7 cervical vertebrae in mammals. Alterations of hox gene function causing extra cervival ribs instead of vertebrae mostly causes death in utero. Children with extra ribs also have a high cancer incidence suggesting the function of the hox gene responsible is also associated to cell proliferation.
81
Lecture 5
Programmed Cell Death.
82
What are the 2 types of cell death? Describe their properties.
Pathological - Necrosis. Caused by burn/damage to tissue. Results in rupture of cells and inflammation of tissue due to escape of proteases. Apoptosis - Programmed cell death.
83
What is Caenovhabditis elegans?
A transparent nematode.
84
Why is C. elegans used to study PCD?
Transparency allows identification of every cell. Laser ablation of a specific cell is possible.
85
Where does PCD occur?
Edges of lesions.
86
Outline the cellular processes during PCD.
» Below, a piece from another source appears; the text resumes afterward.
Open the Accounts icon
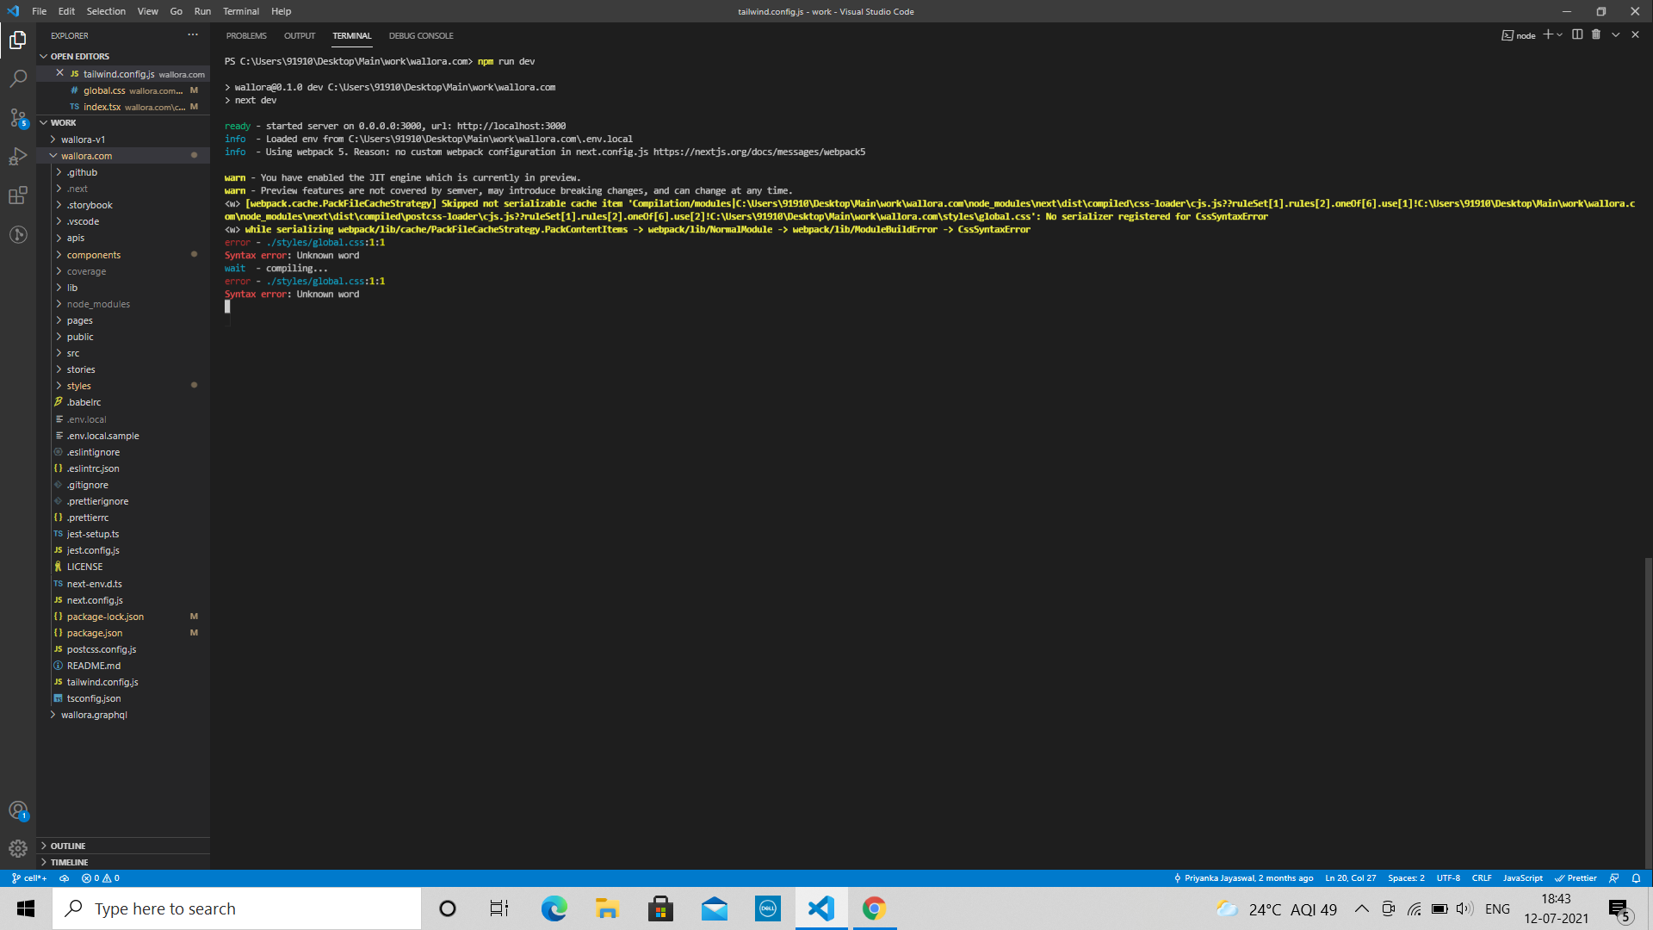 [18, 810]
Nucleus and cytoplasm condense. DNA is fragmented. Proteins are cleaved. Cell fragments packaged/membrane-bound to prevent damage of surrounding tissue by e.g. proteases. Phagocytosis of remnants to avoid leakage/inflammation.
87
What suggests that there is only one mechanism for PCD?
Apoptosis shows similar phenotypes in different contexts.
88
How many cells are in adult C. elegans?
959
89
How many cells die during development of C. elegans?
131
90
Describe the normal cell death pattern in C. elegans.
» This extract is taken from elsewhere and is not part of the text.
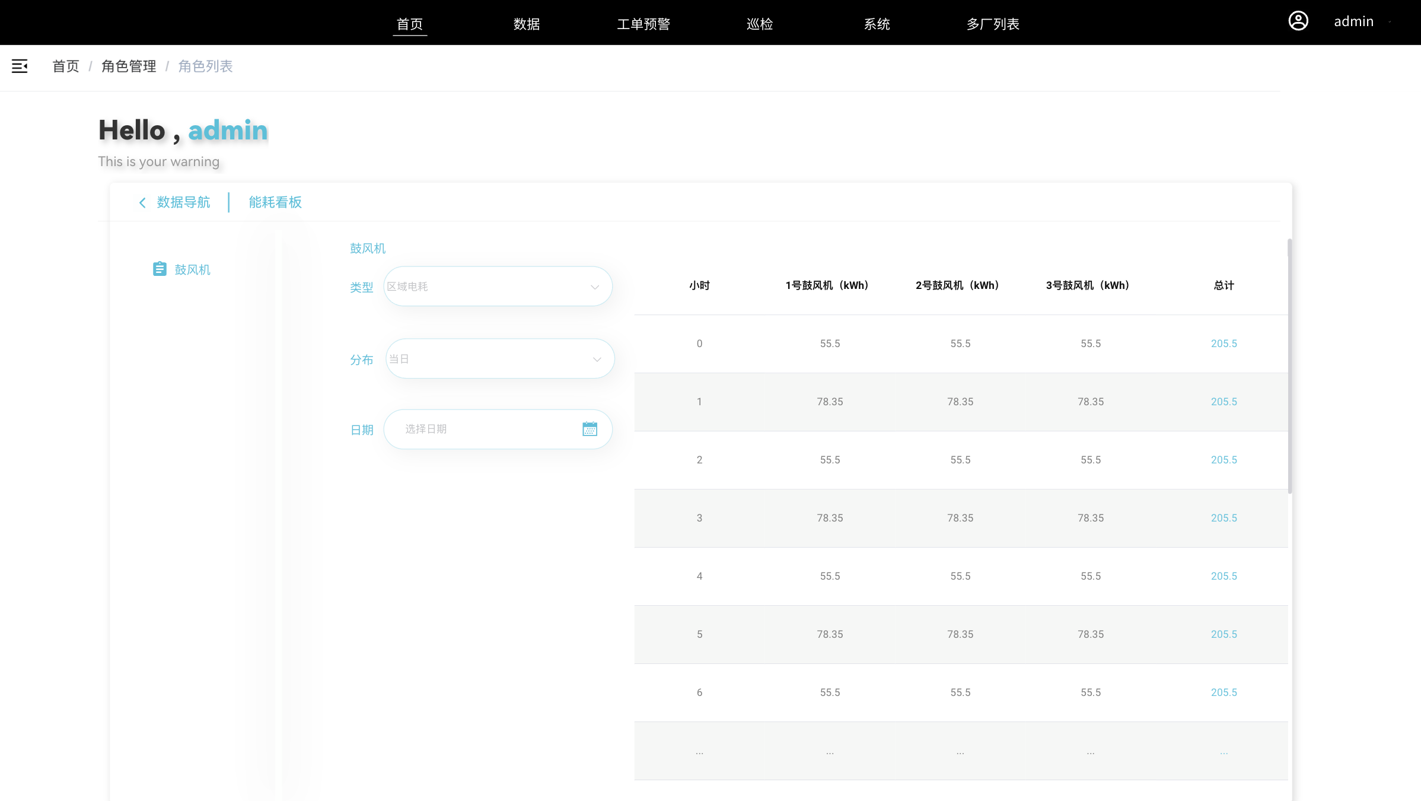Go to the 巡检 menu item
The image size is (1421, 801).
(x=760, y=24)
One cell gives rise to 2, then 4 daughter cells. One of the 4 daughter cells (3rd gen) dies.
91
Describe the process and genetic control of PCD.
Ced-3 and ced-4 genes induce apoptosis. Ced-9 gene inhibits ced-3 and ced-4. If apoptosis is induced. Cell undergoes blebbing and is engulfed via phagocytosis.
92
Lecture 6
Roles of PCD.
93
What are the 4 roles of PCD?
Deletion of unwanted/redundant structures; Sculpting of developing structures; Removal of dangerous/injured cells; Regulation of cell number.
94
Give 2 examples of vestigial structures which are deleted by apoptosis.
Pronephric tubules; Notochord.
95
Describe the role of apoptosis in dimorphism.
Deletion of tadpole tail in temporal dimorphism of the frog. Deletion of either the mullerian of wolffian ducts, depending on the gender, in sexual dimorphism of mammals.
96
What causes mullerian apoptosis?
Induction by MIF gene and activation by testosterone.
97
Describe the role of apoptosis in sculpting of feet in chicks and ducklings.
Both duck and chick express BMP in the interdigital mesoderm (protein responsible for PCD). Ducks also express Gremlin - a protein which inhibits the action of BMP.
98
What evidence is there to show that PCD pattern is determined by the mesoderm?
Chick mesoderm surgically combined with duck ectoderm leads to separated digits. Duck mesoderm surgically combined with chick ectoderm results in webbed feet.
99
Describ the theory surrounding cell number regulation in the nervous system.
Neurons survive if they contain NGF - nerve growth factor. Limited numbers of NGF are produced in target cells. Nerves which proliferate correctly, making functional connections with target cells, are rewarded with NGF - keeping them alive.
100
Describe the experiments suggesting that extracellular signals are important in PCD regulation.
Cells cultured with NGF do not undergo cell death. Cells cultured in low density (signals don't reach other cells) do.
101
Give examples of local and systemic signals which activate PCD.
Local - TNF/MIF/BMP; Systemic - Thyroid hormones.
102
How is PCD regulated?
Removal of survival signals activated PCD. Provision of activating signals. Combination of both.
103
Describe the action of the vertebrate homologue of ced9.
bcl-2. Forms pores in intracellular membranes. Inhibits death. May dimerise with death promoting bax protein - Ratios determine probability of PCD.
104
Describe the action of the vertebrate homologue of ced3.
ICE. Cysteine protease (caspase). Cleaves Asp-X (nucleus/lamina; cytoskeleton; ER; Cytosol). Triggers proteolytic cascade if activated.
105
What is the evidence showing that caspase is the central component of all PCD?
Caspase inhibitors block PCD in all tested animals.
106
Describe the action of the vertebrate homologue of ced4.
Apaf-1. Binds to and activates caspases.
107
Draw the PCD pathway in vertebrates.
Growth factors; Bax; Bcl-2; Caspases; Apaf-1; (Ligand; FADD); Active caspases - Membrane blebbing/Cytoskeletal collapse/Genome degradation.